Scanning for viruses may contribute more to the queue depth, but i have not tested it this far.
At a queue depth of 1-4 for purely reads, there is little difference between JMicron, Indilinx, Samsung, Mtron, and Intel based SSDs, and the difference seen in PCmark Vantage applauch test and real world tests of "launch scripts" (a script launching all programs installed on the computer simultaneously) also indicate there is a notable difference. Some of this may be caused by different random write performance and sequential read, but queue depths above 4 in bursts help explain why x25-M with the 10-channel design beats the competing 4-channel controllers in this type of workload even when sequential read is about the same.

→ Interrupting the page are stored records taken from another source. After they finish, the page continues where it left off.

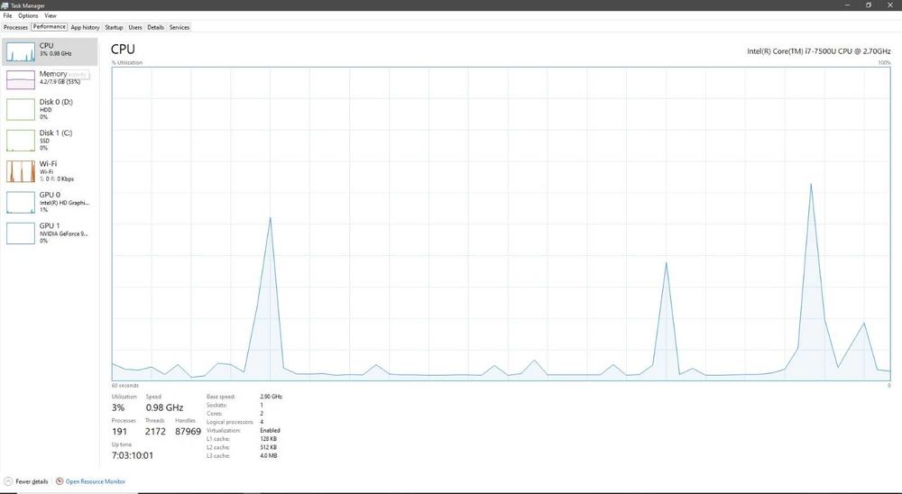Switch to the Startup tab
The height and width of the screenshot is (494, 902).
point(114,27)

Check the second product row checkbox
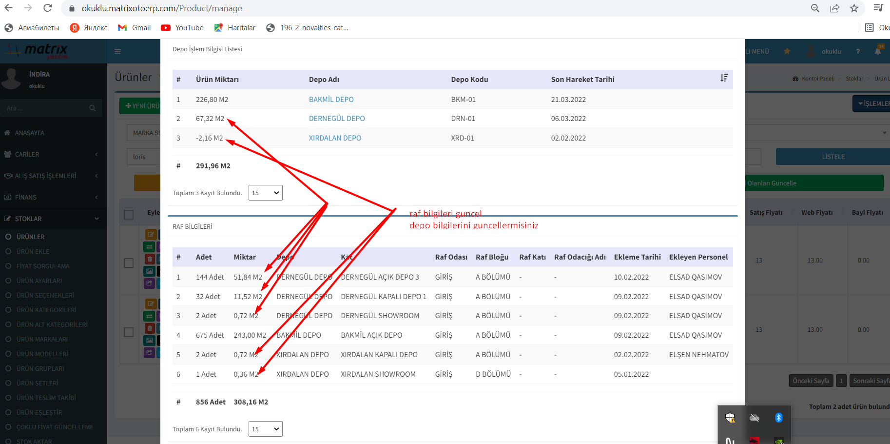coord(129,332)
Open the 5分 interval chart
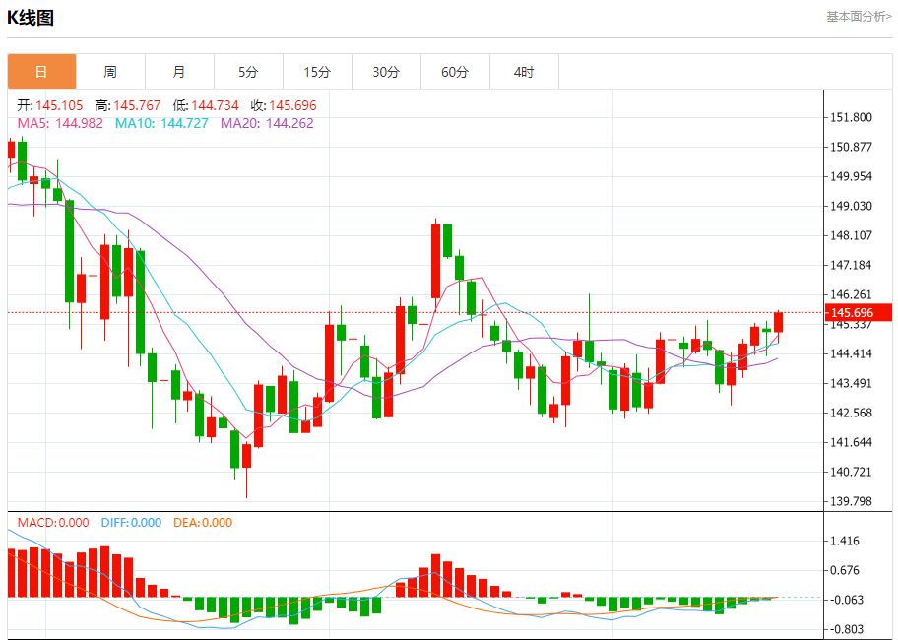 [x=248, y=72]
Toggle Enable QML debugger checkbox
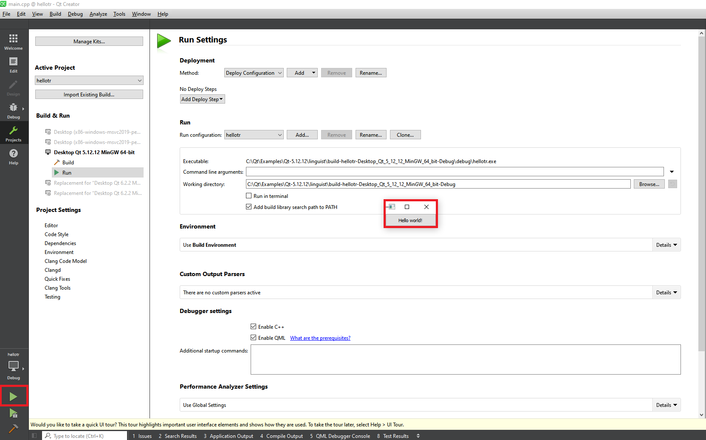 254,338
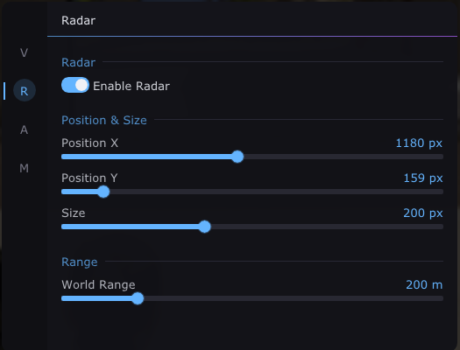Click the unfilled Position Y slider track
Screen dimensions: 460x350
coord(276,192)
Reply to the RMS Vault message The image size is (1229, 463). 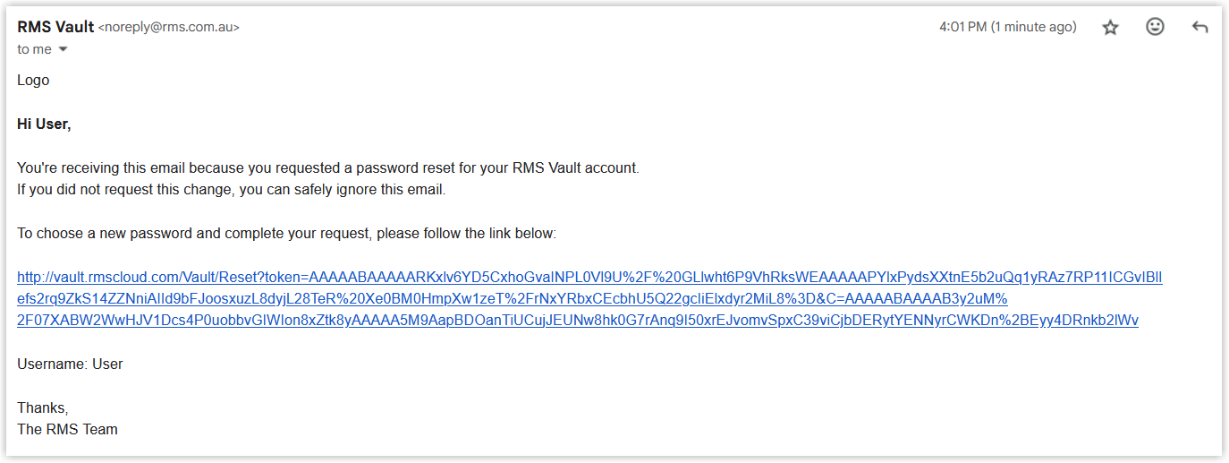pyautogui.click(x=1200, y=28)
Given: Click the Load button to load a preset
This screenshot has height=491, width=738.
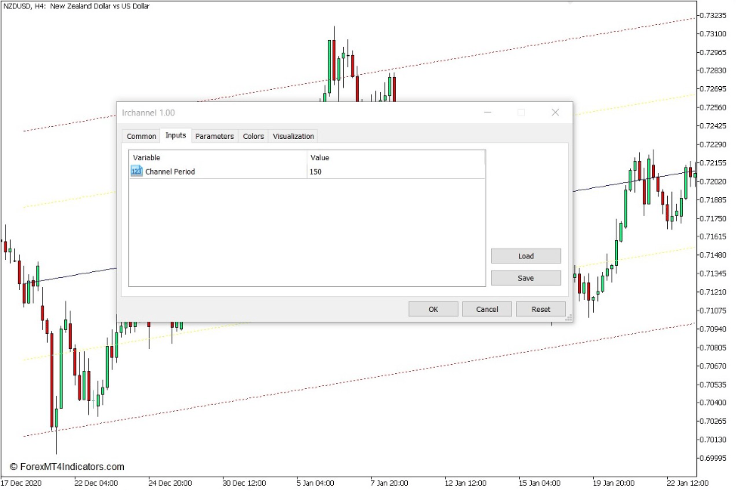Looking at the screenshot, I should coord(526,255).
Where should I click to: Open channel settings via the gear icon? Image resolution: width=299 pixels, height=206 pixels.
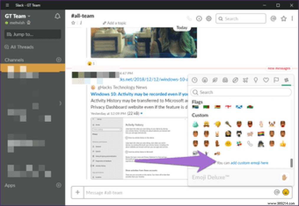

I also like to think Intel didn't make a complex 10-channel "M" drive optimized for 4KB random IOPS targeted at consumers only to win in benchmarks. If the queue depth truly never went above 3-5, even when counting bursts, there would have been wasted a ridiculus amount of effort and resources in making the x25-M, as a 4-channel drive would be a lot cheaper to develop and produce.
Thanks for taking the time to reply to my posts, and i hope you know i value the SSD articles posted on this site. My only concern has been the queue depths used for performance rating, and a concern for the future is that the current setup does not forward TRIM to drives supporting it.